Ronnie's letter was to be read and re-read. She expected another the next day and, when it did not come, she was disappointed. Yet he had not promised to write; in his letter he had said: "Until you are my very own, I shall live the life of an anchorite."

She looked up "anchorite" and found that it meant "one who retires from society to a desert or solitary place to avoid the temptations of the world and to devote himself to religious exercises," and accepted this as a satisfactory explanation, though she couldn't imagine Ronnie engaging himself in religious exercises.

Life ran normally at home, now that Mr.

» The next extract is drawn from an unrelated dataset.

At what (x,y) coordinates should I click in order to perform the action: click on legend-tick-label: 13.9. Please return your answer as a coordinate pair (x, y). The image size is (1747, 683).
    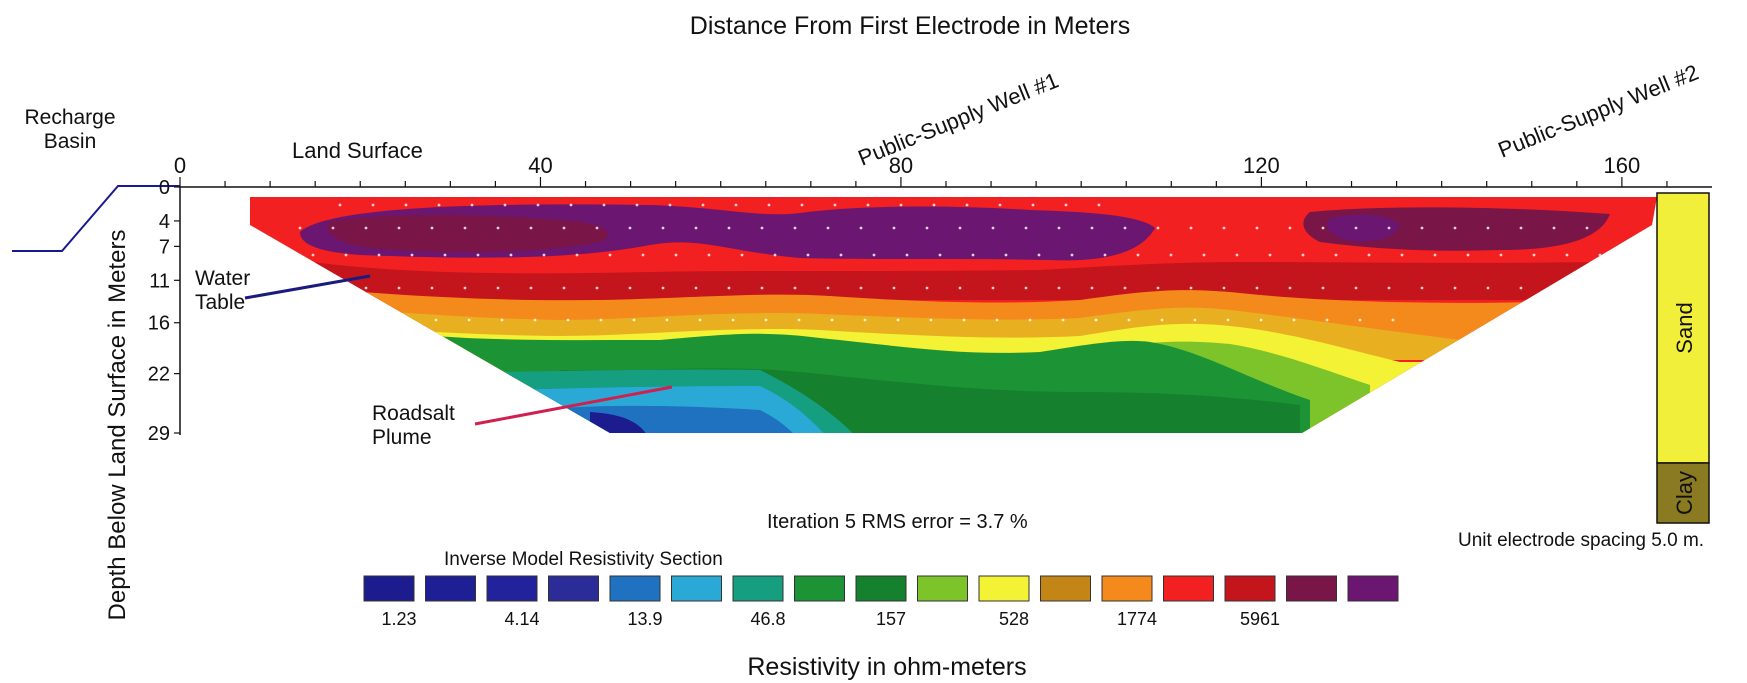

Sault was dead. Evie had felt very keenly the disgrace of having a lodger who was a murderer. Only the fact that Ronnie knew him, too, and to some extent shared in the general odium, prevented her from enlarging upon the scandal to her mother and Christina. Beyond her comprehension was her sister's remarkable cheerfulness. Christina didn't seem to care whether Mr. Sault was alive or dead. She was her own caustic self and the shadow of her proper woe failed to soften or sadden her.